The Gainesville City Commission voted Thursday to finalize changes to 794 parcels within category four single-family zoning and lots deemed substandard due to size.
The commission split 4-3 on the vote, mirroring the first reading from August. Commissioners Ed Book, Cynthia Chestnut and Desmon Duncan-Walker were in dissent.
The changes reduce the side setbacks from 7.5 feet to 5 feet for houses within the zoning category. Plus, the houses can now use up to 5 feet within the front setback for a porch or stoop.
For lots deemed substandard due to size, the new resolution would remove size from the criteria.

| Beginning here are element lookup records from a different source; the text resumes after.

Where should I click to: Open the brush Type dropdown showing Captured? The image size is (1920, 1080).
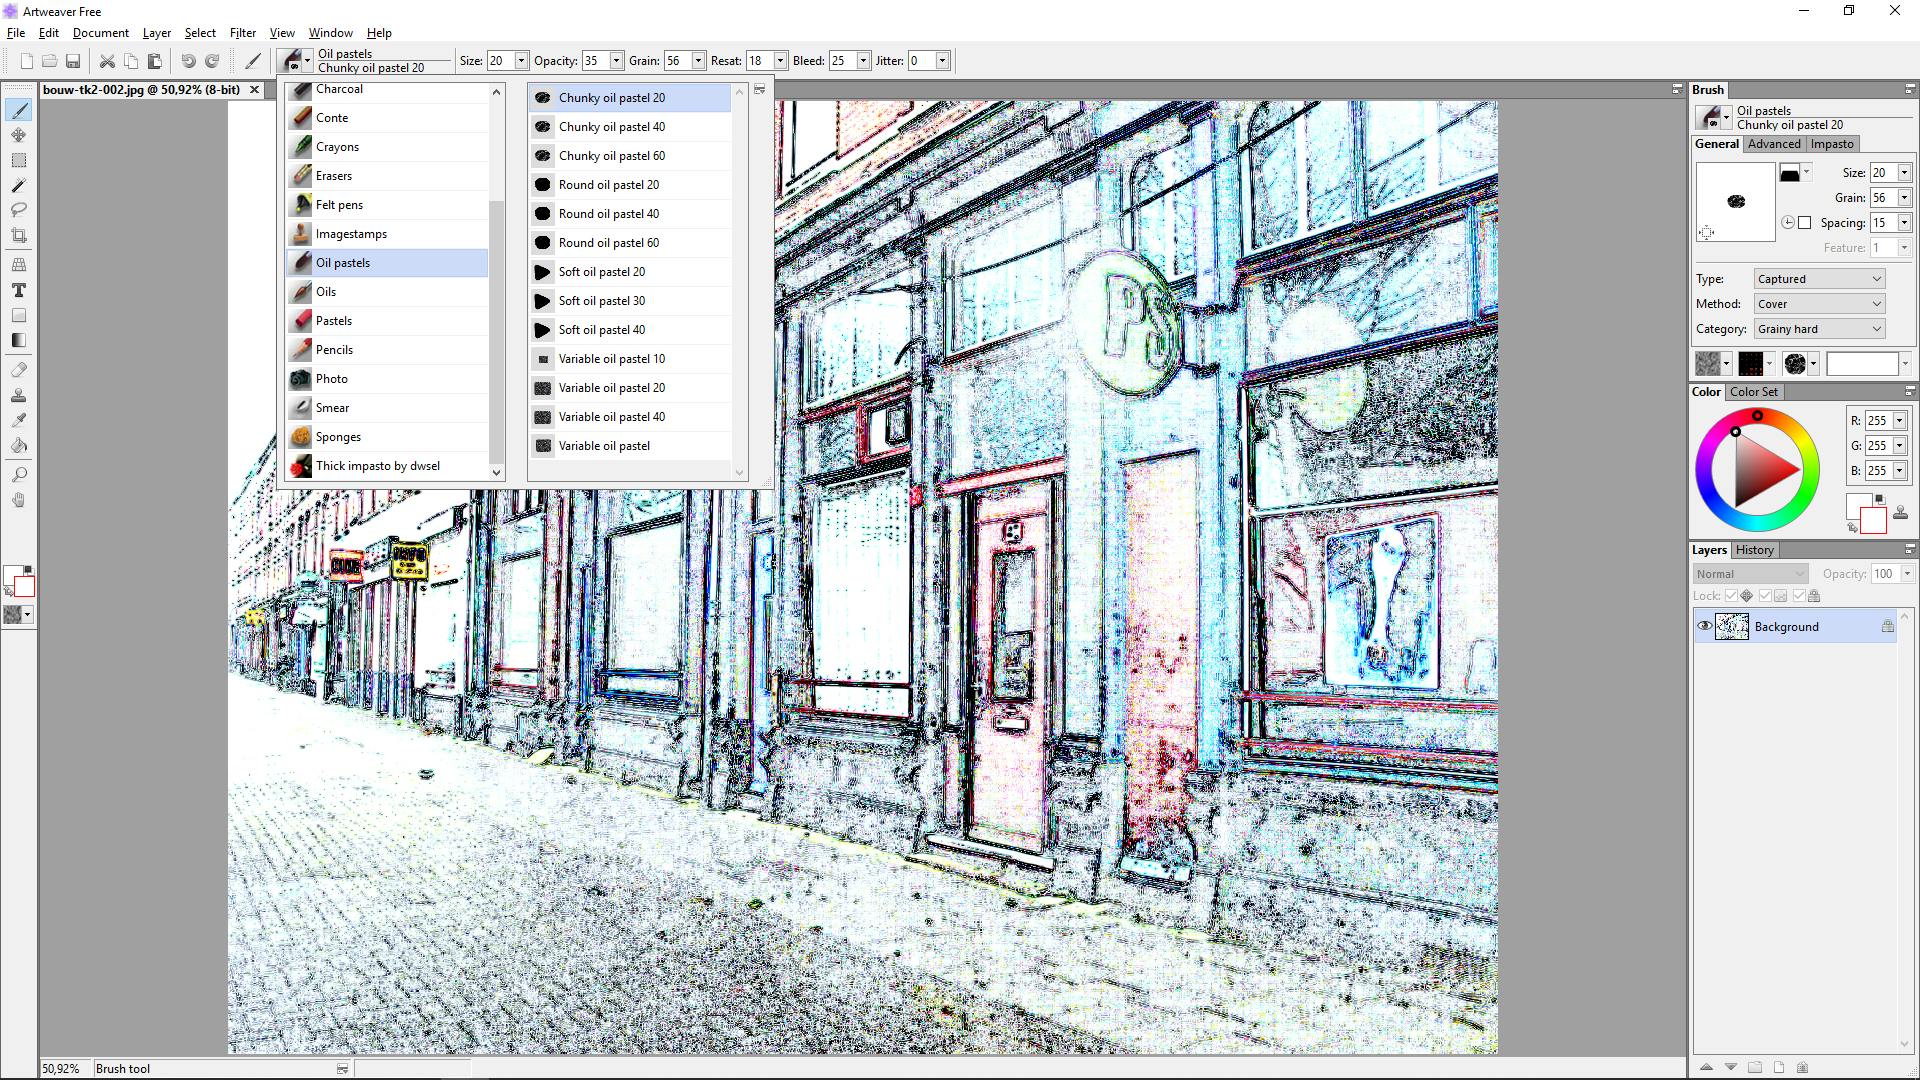point(1818,279)
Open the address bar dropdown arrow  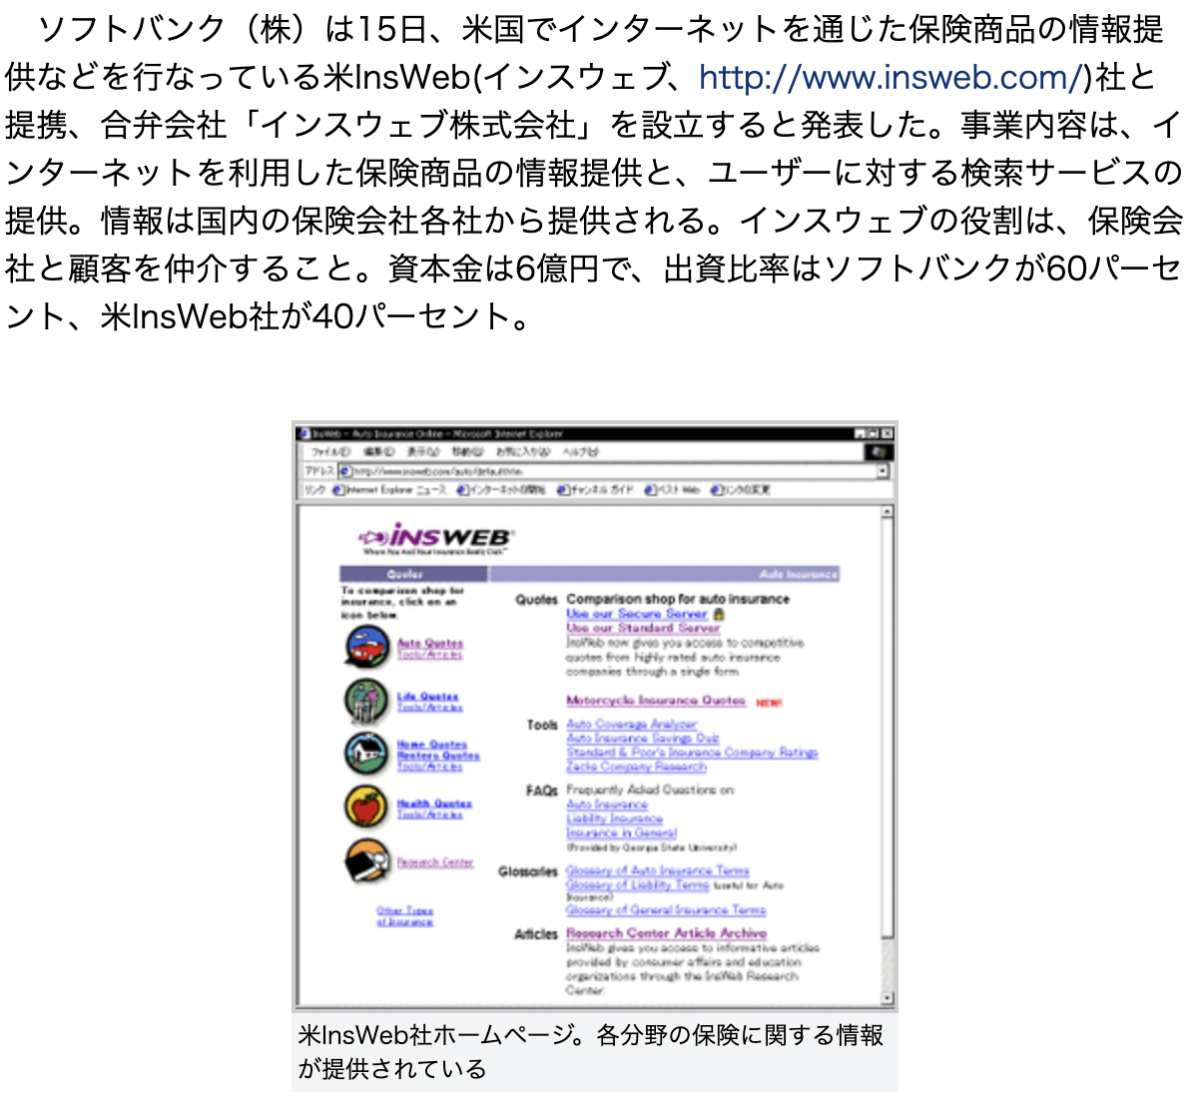[882, 471]
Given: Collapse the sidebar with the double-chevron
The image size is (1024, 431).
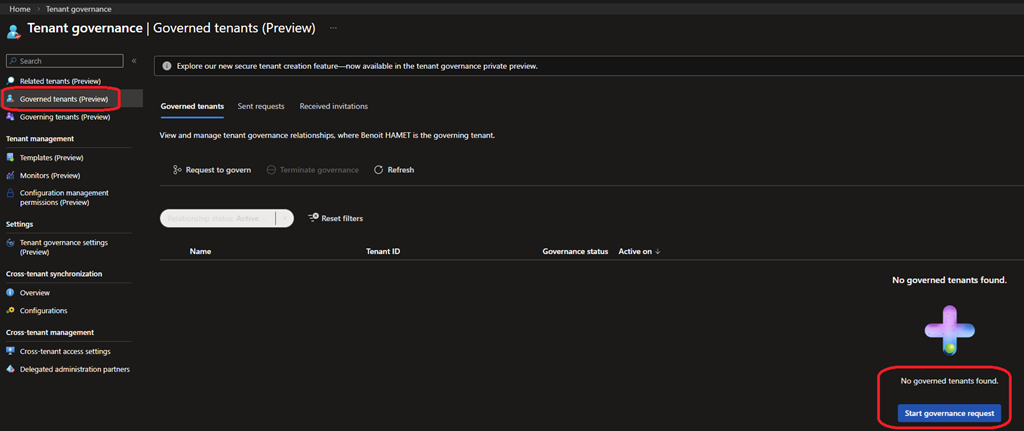Looking at the screenshot, I should pyautogui.click(x=134, y=61).
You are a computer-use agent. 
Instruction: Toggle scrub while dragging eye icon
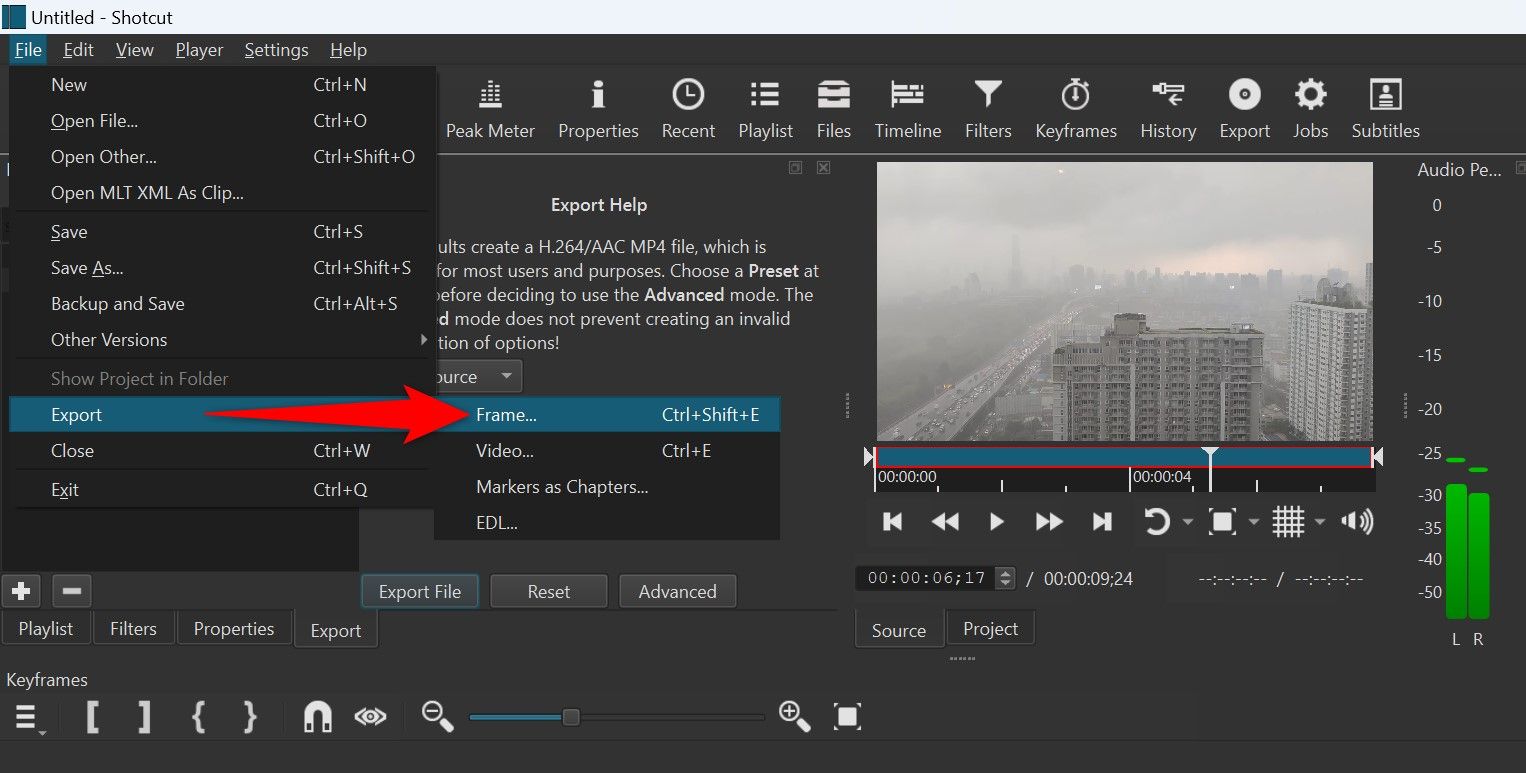point(369,716)
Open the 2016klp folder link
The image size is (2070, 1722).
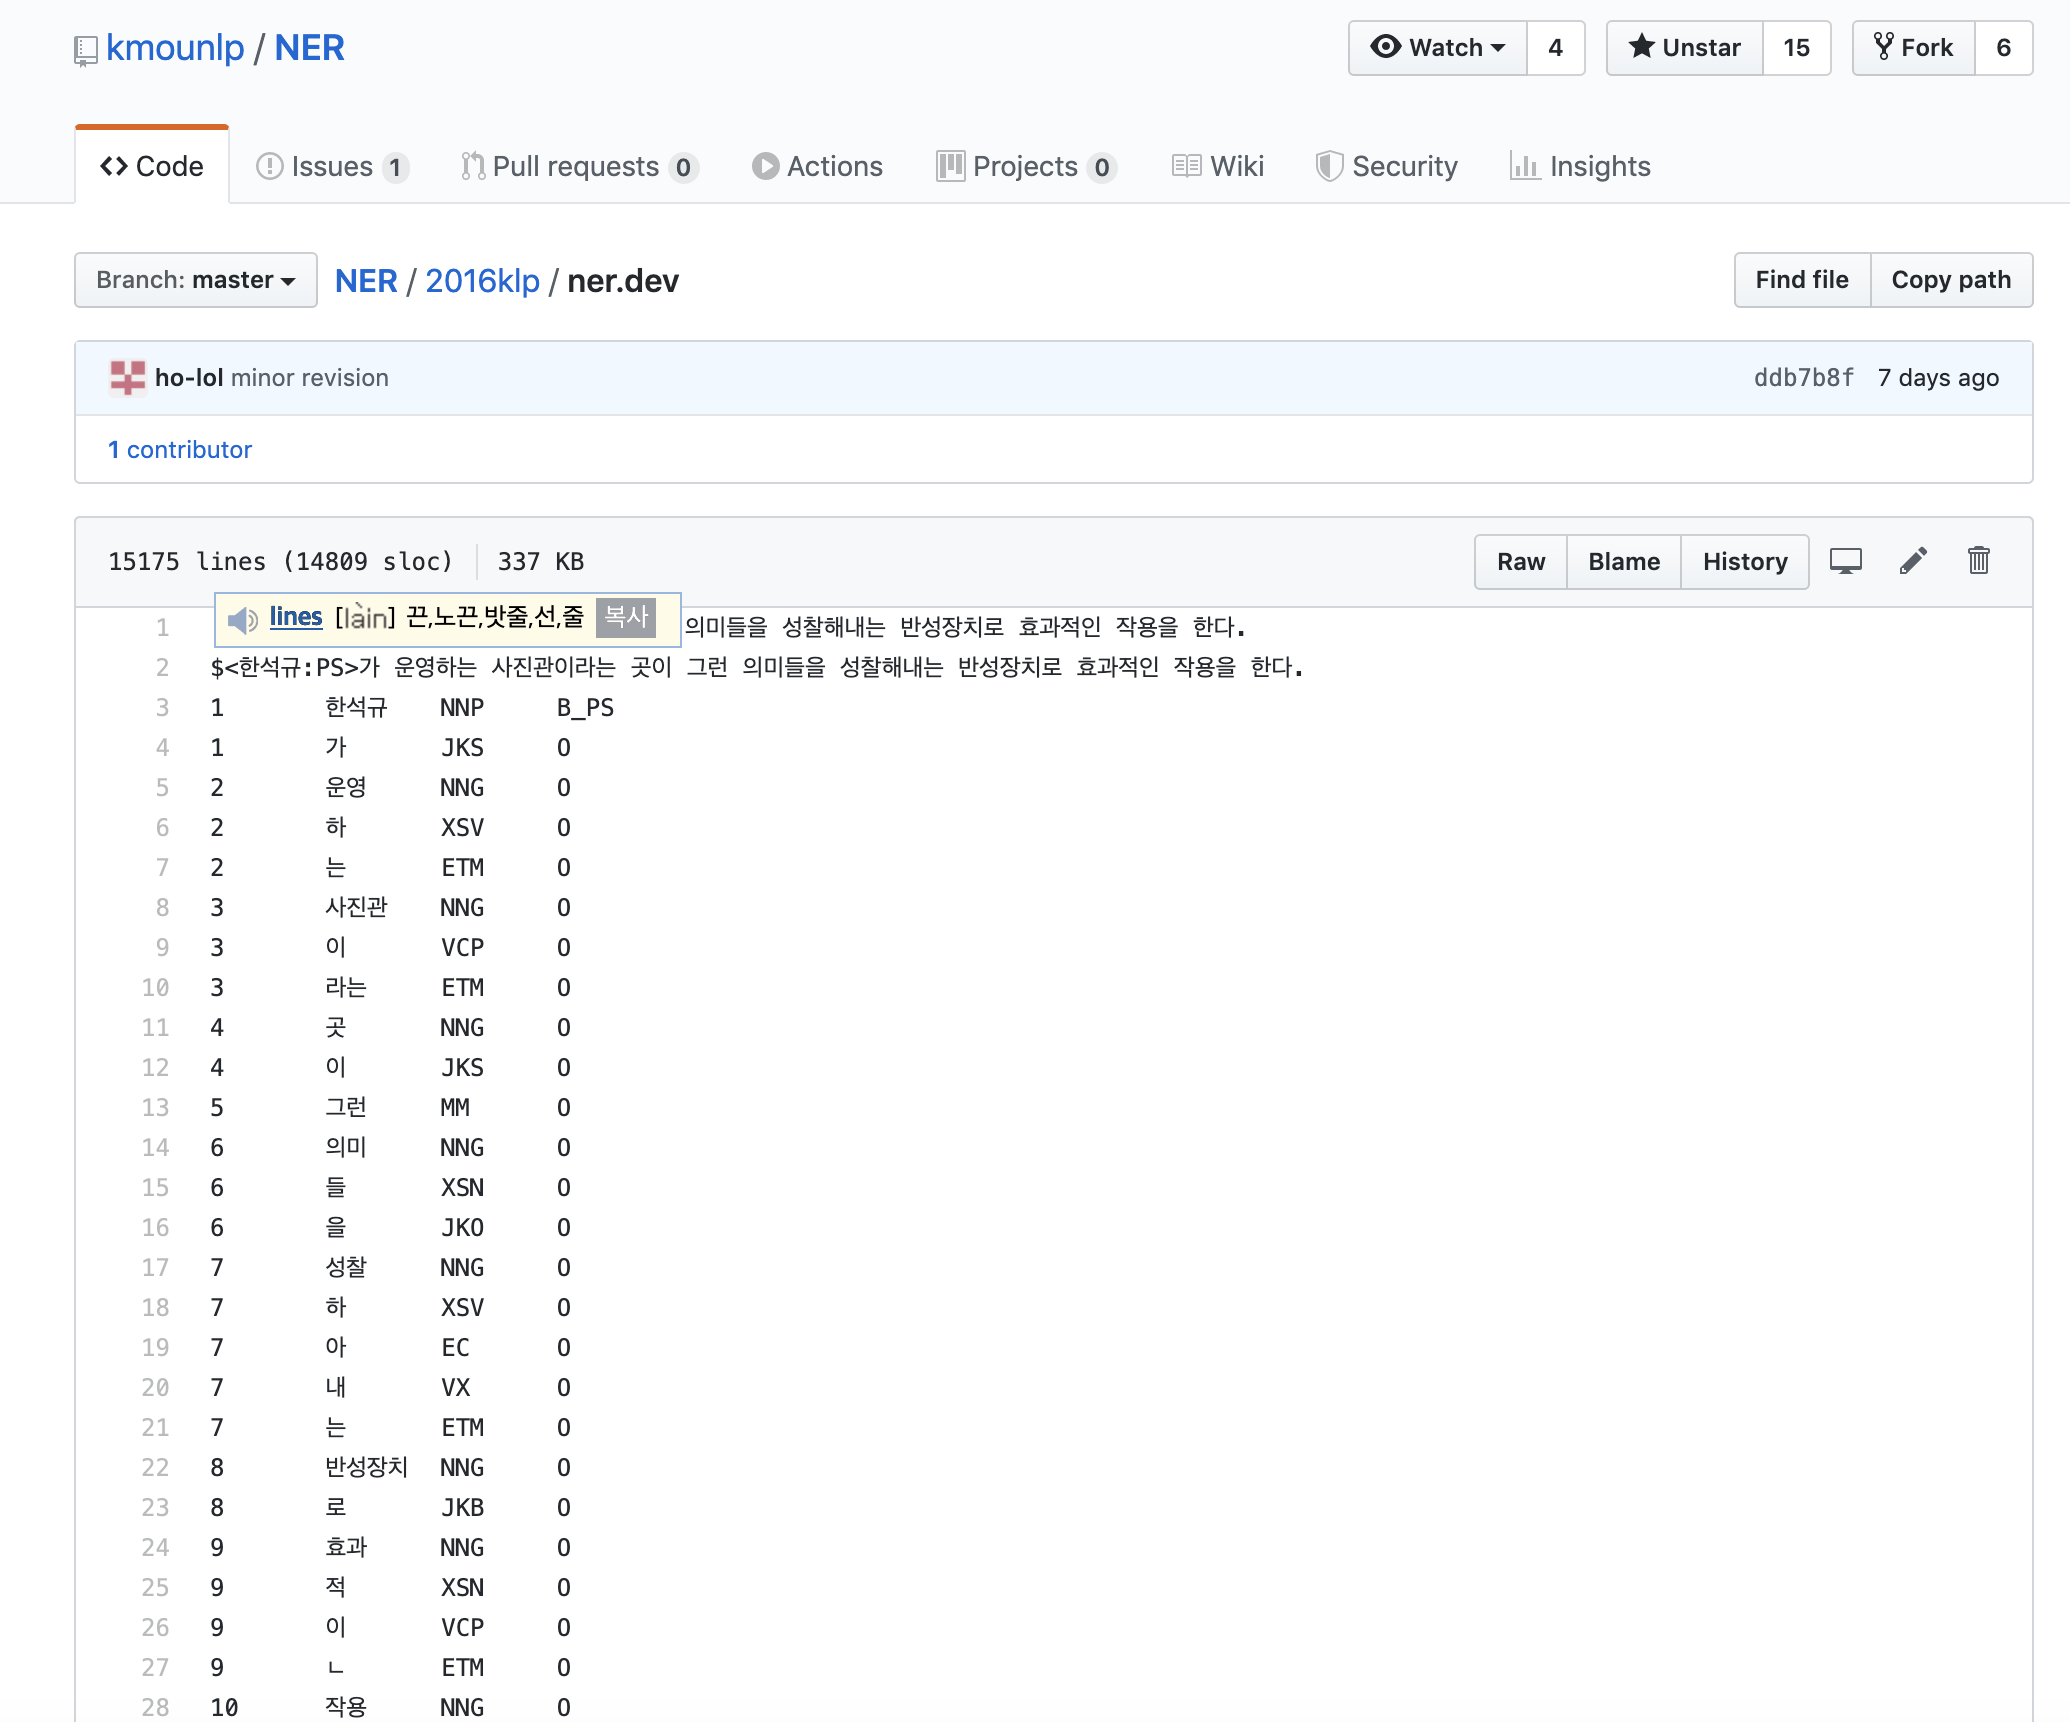[482, 281]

Instead, developers will need to show capability with the surrounding area through two or more lots of the same characteristics within 500 feet that have a principal structure.
Substandard lots are determined based on the following criteria:
- Has less than 5,000 square feet of lot area in a district where the minimum required lot area is 5,000 feet or greater
- Has less than 80% of the minimum required lot area in a district where the minimum lot area is less than 5,000 square feet
- Has a lot width or lot depth that is less than 50% of the minimum required lot width or let depth in a specific district.
Commissioners reiterated their positions from the first reading.
Book said an application from one developer, though it went through the correct process, shouldn’t cut across all quadrants of the city and parcels within the zoning category, and Chestnut called the motion an attack on Black communities.
“We must stop this attack on Black neighborhoods in this city,” Chestnut said. “This commission cannot allow this to go on; you’re destroying us.”
Mayor Harvey Ward said the ordinance wouldn’t allow any new structures or uses for lots. He pushed against fears that the motion would allow apartment complexes or other large changes to neighborhoods.
“This gives a right to people who have a nonconforming lot to be able to do something with that lot that’s generally not worth much if it’s nonconforming,” Ward said.
After the vote, Chestnut put forward another motion. The motion directs city staff to collect data on how development reacts to the changes and return with semi-annual reports detailing the number of new developments, proposed developments and what type of structures will be built on them.
Her motion also will bring back the changes in two years for the City Commission to reevaluate. The motion passed unanimously.